まだ慣れないが、こいつの扱い方をなんとなくわかってきたぞ。
青年「ま…まぁそうだな、友達でもいいぜ!」
そういって手を差し出した。
カムロウ「そっか!よろしくね!」
互いに握手した。これで今から友達同士だ。
カムロウ「ぼくはカムロウ!えっと…あなたの名前は…?」
青年「あぁそうだった!名前を言ってなかったな!」
青年「よーく覚えておけよー?」
青年「俺様の名はコトラス・ラクト!この世で最も偉大な人が名付けてくれた最高の名前だ!」
青年「ラクトって呼んでいいぜ!」
彼はそう言いながら名乗りの決めポーズをした。
カムロウ「うん!ラクトさん!」
ラクト「おっと、さんはいらないぜ。ついでに敬語なんてものもな。」
ラクト「俺たち今から、友達だろ?」
そういうと大声で笑い始めた。
とても明るくて優しそうな人だとカムロウは思った。
ラクト「そうと決まればカムロウ、さっそくこの森を出るぞ!」
そういってラクトは歩き始めた。カムロウもそれについて行った。
カムロウ「あ…うん!でもどこに行くの?」
ラクト「まーかせろって!俺様には完璧な計画ができてんだ。
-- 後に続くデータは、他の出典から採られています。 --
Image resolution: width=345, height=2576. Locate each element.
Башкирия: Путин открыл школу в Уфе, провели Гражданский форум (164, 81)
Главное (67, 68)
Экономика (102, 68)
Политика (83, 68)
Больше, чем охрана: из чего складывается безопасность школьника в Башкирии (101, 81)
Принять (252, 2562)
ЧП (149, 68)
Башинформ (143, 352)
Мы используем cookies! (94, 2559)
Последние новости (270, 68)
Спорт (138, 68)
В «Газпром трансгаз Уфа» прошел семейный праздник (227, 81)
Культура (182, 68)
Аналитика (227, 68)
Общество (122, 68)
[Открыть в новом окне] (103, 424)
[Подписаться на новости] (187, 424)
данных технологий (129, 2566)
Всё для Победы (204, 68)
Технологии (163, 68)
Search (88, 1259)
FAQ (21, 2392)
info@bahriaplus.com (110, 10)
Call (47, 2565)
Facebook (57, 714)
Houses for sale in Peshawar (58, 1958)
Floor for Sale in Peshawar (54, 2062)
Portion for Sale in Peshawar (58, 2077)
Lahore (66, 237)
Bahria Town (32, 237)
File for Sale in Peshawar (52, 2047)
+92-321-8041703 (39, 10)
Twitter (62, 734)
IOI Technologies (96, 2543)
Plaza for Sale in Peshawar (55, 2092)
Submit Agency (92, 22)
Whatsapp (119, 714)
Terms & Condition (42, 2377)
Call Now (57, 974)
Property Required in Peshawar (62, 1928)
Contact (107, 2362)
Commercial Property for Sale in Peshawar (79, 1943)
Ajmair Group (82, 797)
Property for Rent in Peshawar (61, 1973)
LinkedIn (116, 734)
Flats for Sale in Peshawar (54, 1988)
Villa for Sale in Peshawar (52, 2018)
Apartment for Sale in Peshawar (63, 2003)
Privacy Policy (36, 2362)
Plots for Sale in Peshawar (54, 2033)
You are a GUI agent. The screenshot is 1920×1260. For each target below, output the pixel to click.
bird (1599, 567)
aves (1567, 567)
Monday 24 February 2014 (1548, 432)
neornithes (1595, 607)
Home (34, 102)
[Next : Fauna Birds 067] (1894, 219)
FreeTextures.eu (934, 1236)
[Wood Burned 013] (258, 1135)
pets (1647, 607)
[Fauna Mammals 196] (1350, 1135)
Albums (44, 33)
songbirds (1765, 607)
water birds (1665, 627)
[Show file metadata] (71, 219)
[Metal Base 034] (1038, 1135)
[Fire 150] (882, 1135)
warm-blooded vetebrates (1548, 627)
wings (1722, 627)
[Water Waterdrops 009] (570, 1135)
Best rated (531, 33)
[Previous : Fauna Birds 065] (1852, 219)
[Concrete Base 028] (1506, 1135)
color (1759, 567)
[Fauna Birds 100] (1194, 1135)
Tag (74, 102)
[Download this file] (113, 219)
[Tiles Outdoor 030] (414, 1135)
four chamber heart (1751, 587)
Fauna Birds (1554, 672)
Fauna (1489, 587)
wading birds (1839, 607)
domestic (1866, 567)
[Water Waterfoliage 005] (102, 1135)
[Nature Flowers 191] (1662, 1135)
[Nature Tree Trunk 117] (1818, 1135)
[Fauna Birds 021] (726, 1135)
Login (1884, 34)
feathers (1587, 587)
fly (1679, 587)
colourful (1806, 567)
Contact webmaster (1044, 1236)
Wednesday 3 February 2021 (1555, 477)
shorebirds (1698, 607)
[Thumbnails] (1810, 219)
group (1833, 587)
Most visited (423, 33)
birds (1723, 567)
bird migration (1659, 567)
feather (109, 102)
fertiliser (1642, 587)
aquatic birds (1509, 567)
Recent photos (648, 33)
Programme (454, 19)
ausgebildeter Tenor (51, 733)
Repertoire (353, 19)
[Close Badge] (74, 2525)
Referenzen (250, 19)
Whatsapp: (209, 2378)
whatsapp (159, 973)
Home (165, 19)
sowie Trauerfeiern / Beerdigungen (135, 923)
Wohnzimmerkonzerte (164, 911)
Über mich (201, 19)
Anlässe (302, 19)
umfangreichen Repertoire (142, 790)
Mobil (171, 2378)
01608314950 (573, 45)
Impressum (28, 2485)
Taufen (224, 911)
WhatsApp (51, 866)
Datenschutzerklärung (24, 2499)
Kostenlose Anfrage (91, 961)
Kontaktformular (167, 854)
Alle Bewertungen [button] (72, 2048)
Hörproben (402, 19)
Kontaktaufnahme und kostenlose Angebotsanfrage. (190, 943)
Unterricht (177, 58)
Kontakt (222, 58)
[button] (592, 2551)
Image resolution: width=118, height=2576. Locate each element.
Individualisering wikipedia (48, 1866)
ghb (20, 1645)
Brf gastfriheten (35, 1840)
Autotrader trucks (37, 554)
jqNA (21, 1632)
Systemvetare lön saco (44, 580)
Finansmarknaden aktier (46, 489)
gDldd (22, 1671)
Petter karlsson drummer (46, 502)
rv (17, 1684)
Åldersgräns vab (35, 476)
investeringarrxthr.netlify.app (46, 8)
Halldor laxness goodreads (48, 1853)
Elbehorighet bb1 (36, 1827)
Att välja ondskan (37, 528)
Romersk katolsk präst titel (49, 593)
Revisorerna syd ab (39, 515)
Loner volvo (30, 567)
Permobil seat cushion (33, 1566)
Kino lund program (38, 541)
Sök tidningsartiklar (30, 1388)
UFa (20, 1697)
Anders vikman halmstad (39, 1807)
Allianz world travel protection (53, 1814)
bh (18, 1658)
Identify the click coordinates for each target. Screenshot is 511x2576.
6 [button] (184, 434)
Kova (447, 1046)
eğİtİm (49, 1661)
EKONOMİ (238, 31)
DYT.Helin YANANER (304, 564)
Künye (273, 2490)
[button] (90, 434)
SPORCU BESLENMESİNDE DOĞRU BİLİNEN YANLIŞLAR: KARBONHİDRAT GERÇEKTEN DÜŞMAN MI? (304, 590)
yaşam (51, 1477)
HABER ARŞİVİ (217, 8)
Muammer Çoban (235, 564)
」
ラクト「まずお前の薬を探しは当てずっぽうじゃだめだ、先に小さいところから探したほうがいい。」
ラクト「この世界には3つの大陸がある。んでここから近いのはイリアス大陸!」
ラクト「イリアス大陸はそこまで大きくねぇから、先に片付けちまうならそっちが良い!」
ラクト「だからそのために、ナタリアポートっていう港町に行く。そこにイリアス大陸行きの船があるはずだ!」
それを聞いてカムロウは心を躍らせた。船に乗るのは初めてなのだ。
カムロウ「なんだろう…すっごくっ楽しみ!」
ラクト「お?そうか?よーし、それじゃ…」
ラクトは深呼吸をし、息を整えてこう叫んだ。
ラクト「ナタリアポートに行くぞー!カムロウ!」
カムロウ「うん!」
二人はそう言うと森の中を順調に歩き始めた。
初めての戦闘、初めての勝利、そして初めての友達。
カムロウにとって実りのある出来事が満載だった。
お先真っ暗だと思っていた旅に、小さい明りが道を照らしてくれるような気がした。
カムロウ「(お母さん…待ってて。絶対に見つけるから!)」
母を治す薬を絶対に見つけ出すと改めて決意したカムロウは、ラクトと共にナタリアポートに向かうのだった…。